# Can I smoke w/o a smoker?



## ribs and steak (Jan 6, 2009)

I've always wanted to know if sort of thing can be done. I'd like to get a smoker but the prices puts that on my "things I cant buy" list

I have tried smoking using my kettle grill, herbs and indirect grilling and my food came out great

I'm also intrested in hearing the pro's/cons and which brand works best


----------



## Glorie (Jan 6, 2009)

I've seen Emeril make a smoker on the stove top by using a 9x13 pan, soaked wood chips and a cooling rack.  He covered it with foil and voila!  )


----------



## Uncle Bob (Jan 6, 2009)

ribs and steaks said:
			
		

> I have tried smoking using my kettle grill, herbs and indirect grilling and *my food came out great*



A "kettle" grill can easily double as a BBQ cooker...But you already know that!!
Right? 

Have Fun & Enjoy!!


----------



## Maverick2272 (Jan 6, 2009)

Yes you can smoke without a smoker but it is always good to have a friend around to smoke with...

Oh wait, meats!

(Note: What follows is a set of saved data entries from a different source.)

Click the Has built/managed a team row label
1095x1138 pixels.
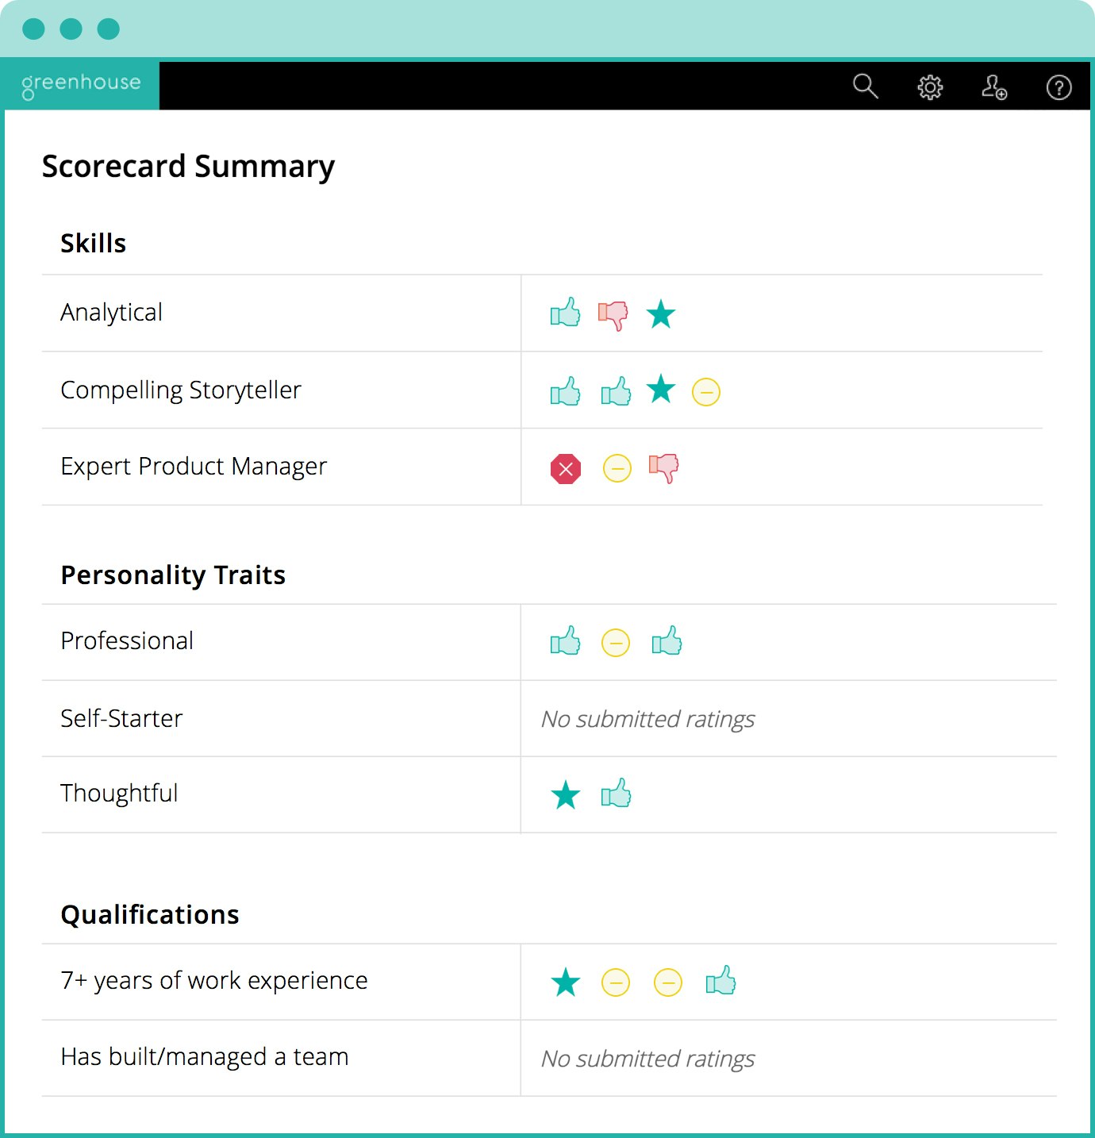(x=205, y=1057)
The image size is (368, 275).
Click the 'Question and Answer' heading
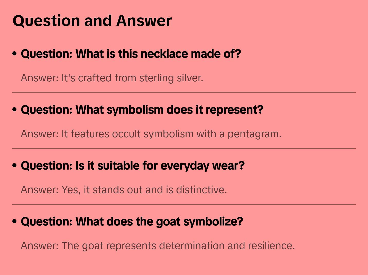(92, 21)
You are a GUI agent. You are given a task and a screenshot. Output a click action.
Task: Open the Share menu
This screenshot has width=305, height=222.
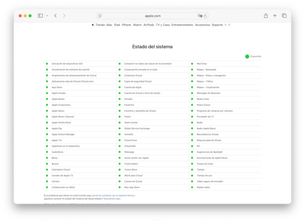(x=266, y=16)
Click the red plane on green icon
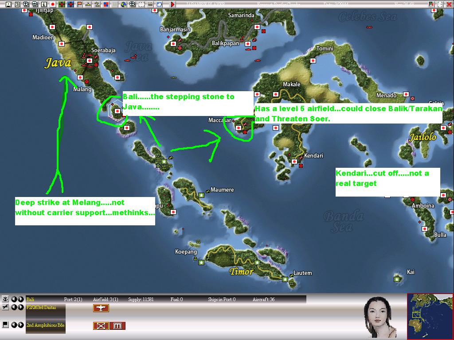Screen dimensions: 454x340 [62, 4]
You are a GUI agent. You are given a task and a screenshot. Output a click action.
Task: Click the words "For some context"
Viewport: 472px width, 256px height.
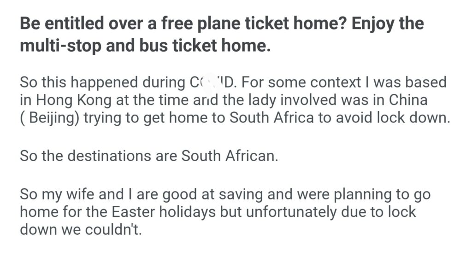point(304,82)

Here is a link to one he made to roast a chicken in:
Food & Drink : Chickens Smoked in a Homemade Smoker : Fine Living


----------



## love2"Q" (Jan 6, 2009)

sounds like you already know the answer ..
but you can get some great starter smokers for around a hundred bucks ..
not the kind of rig uncle bob has .. but a nice start ..


----------



## Katie H (Jan 6, 2009)

I've had a Cameron's Stovetop Smoker for years and have produced some of the best smoked foods.  I've smoked cheeses, vegetables and, hardest of all, western Kentucky pork.

No, I don't work for Cameron, but I love their products.  We've given several to our children as gifts.  Especially our son who is a hunter.  He makes venison jerky with his.

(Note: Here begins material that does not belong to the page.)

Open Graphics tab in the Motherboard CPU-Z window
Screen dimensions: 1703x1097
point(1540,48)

Before you wonder if our house smells of smoke when we use it, no, it doesn't.  Just smells really, really good.


----------



## ribs and steak (Jan 6, 2009)

thanks to all for your responses so far, I guess I should check out my local stores to see if they have any smokers. At the same time I guess I can surf the web for selection & prices.


----------



## gadzooks (Jan 6, 2009)

Katie E said:


> I've had a Cameron's Stovetop Smoker for years and have produced some of the best smoked foods.  I've smoked cheeses, vegetables and, hardest of all, western Kentucky pork.
> 
> No, I don't work for Cameron, but I love their products.  We've given several to our children as gifts.  Especially our son who is a hunter.  He makes venison jerky with his.
> 
> Before you wonder if our house smells of smoke when we use it, no, it doesn't.  Just smells really, really good.



I have two of these, and they do double-duty as lasagna pans! Great product.


----------



## Bacardi (Jan 6, 2009)

I guess you don't want to use the kettle for some reason...Do some research before buying a cheapo from walmart/HD/Lowes...Major BBQ rigs have super thick metal to keep in the heat even...With the thin metal cheapos, you may not be happy with the BBQ due to temps bouncing up and down...I personally own a masterbuilt electric smoker (MES)...After owning a kettle and two cheapos myself, the MES simply makes better food due to keeping the temps consistant.  It's insulated and has digitial controls...It's the best bang for the buck in my opinion, I believe it can be had for under $180.  Or again, you can just use your kettle


----------



## PieSusan (Jan 6, 2009)

YouTube - Good Eats S7E2P2: Q

AB makes one for under $40.00


----------



## Katie H (Jan 6, 2009)

gadzooks said:


> I have two of these, and they do double-duty as lasagna pans! Great product.



Never thought of that, gadzooks.  Great idea.  Perfect for lasagna.


----------